Personalmente no encuentro justificación –ni justicia- alguna entre el derecho de los partidos políticos de dar a conocer su oferta política y la cantidad de votos recibidos, proporcionados luego con magnitudes dinerarias que previsiblemente se volcarían prioritariamente a multiplicar la difusión. Tal correlato sólo favorece oficialismos de cualquier laya y favorece la preservación de las desigualdades y fundamentalmente a reforzar la pasividad ciudadana mediante el imperio creciente de práctica de videopolítica publicitaria. La estrategia comunicacional masiva contemporánea consiste en su carácter casi exclusivamente mercantil, que ubicado en el contexto capitalista actual adquiere un despliegue completamente industrial. Es así como la producción de mensajes comunicativos asume formas predominantemente industriales con la aplicación de las más modernas tecnologías, donde siempre las ventajas estarán del lado de quién detente los mayores recursos económicos.El razonamiento ideológico justificatorio proviene de un silogismo casi pueril: si las actividades económicas deben ser reguladas por el mercado y la comunicación social es una actividad económica, luego la comunicación social –y también la política- debe ser regulada por el mercado. En este esquema conceptual neoliberal, cualquier interferencia estatal o dispositivo político socializante alteraría los “óptimos neoclásicos” económicos y sociales.

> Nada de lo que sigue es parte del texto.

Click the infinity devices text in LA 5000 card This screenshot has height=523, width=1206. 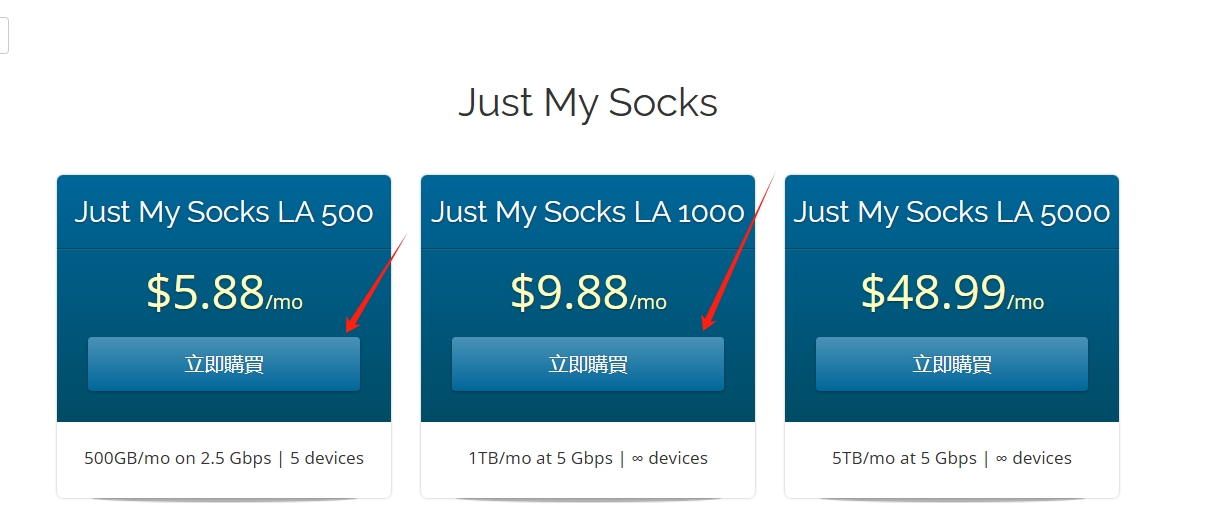[x=1034, y=459]
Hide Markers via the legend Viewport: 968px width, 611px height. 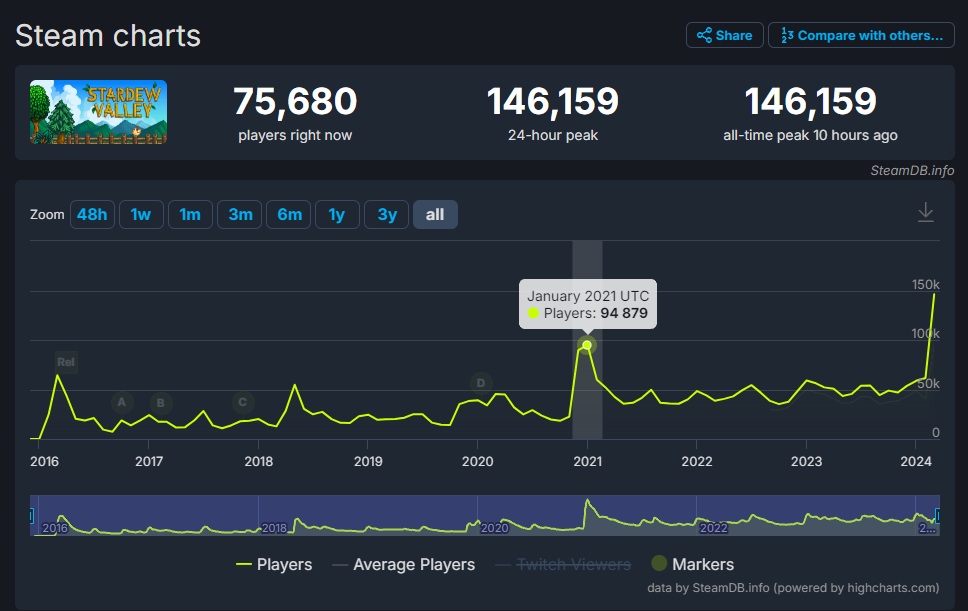point(692,564)
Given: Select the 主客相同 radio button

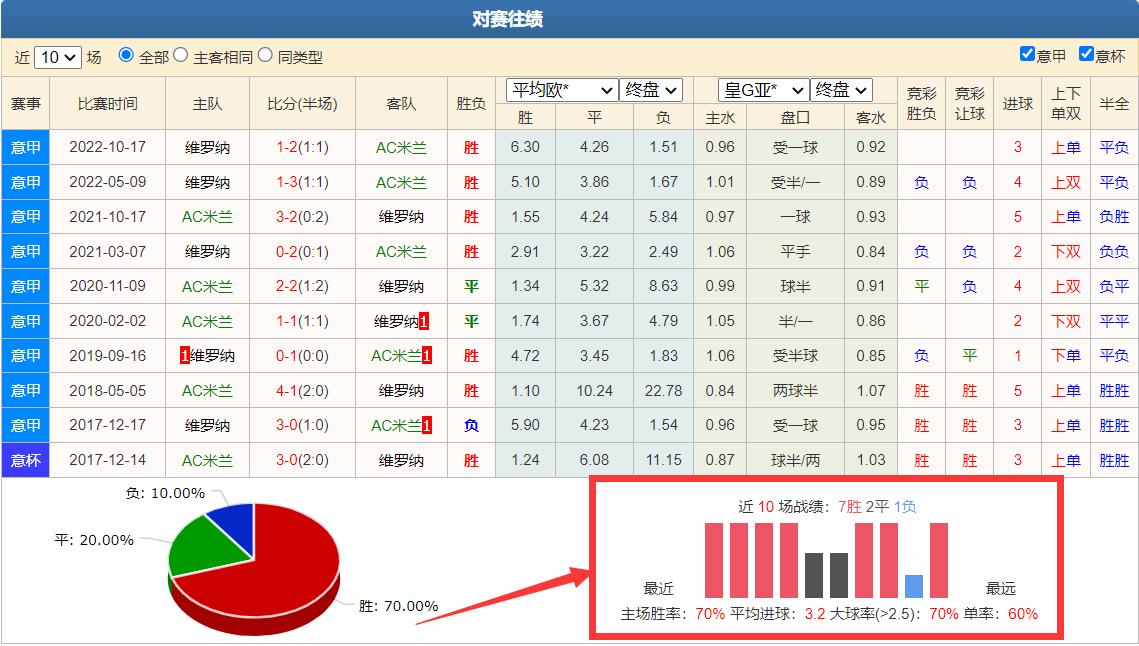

El hecho de que en buena parte de los países sudamericanos, las izquierdas y progresismos hayan logrado imponerse electoralmente y tengan en varios casos perspectivas de continuidad con estas condiciones, no debe soslayar la crítica a la naturaleza del régimen político y la necesidad de transformación de fondo de su carácter. No sólo por el perfeccionamiento de las normas, sino también por los riesgos de acostumbramiento y adaptación a ellas, de los propios dirigentes y representantes de estas izquierdas y progresismos, antiguamente críticos y de vocación reformista.

Particularmente pienso en institutos que ataquen doblemente la desigualdad entre los partidos políticos. Por un lado desmercantilizando buena parte de su sostenimiento y por otro, garantizando espacios comunicacionales e infraestructura en condiciones igualitarias. Un mayor detalle requerirá de otra contribución, pero a grandes rasgos pergeño la posibilidad de que el Estado aporte la infraestructura para las actividades y actos partidarios y fundamentalmente espacio en los medios audiovisuales que a través del Estado se le concede a empresas capitalistas, además de los estrictamente estatales.

Igualar la distribución de los mensajes, es un modo de exhibir las desigualdades de intereses, ideas e iniciativas que porta cada uno de ellos.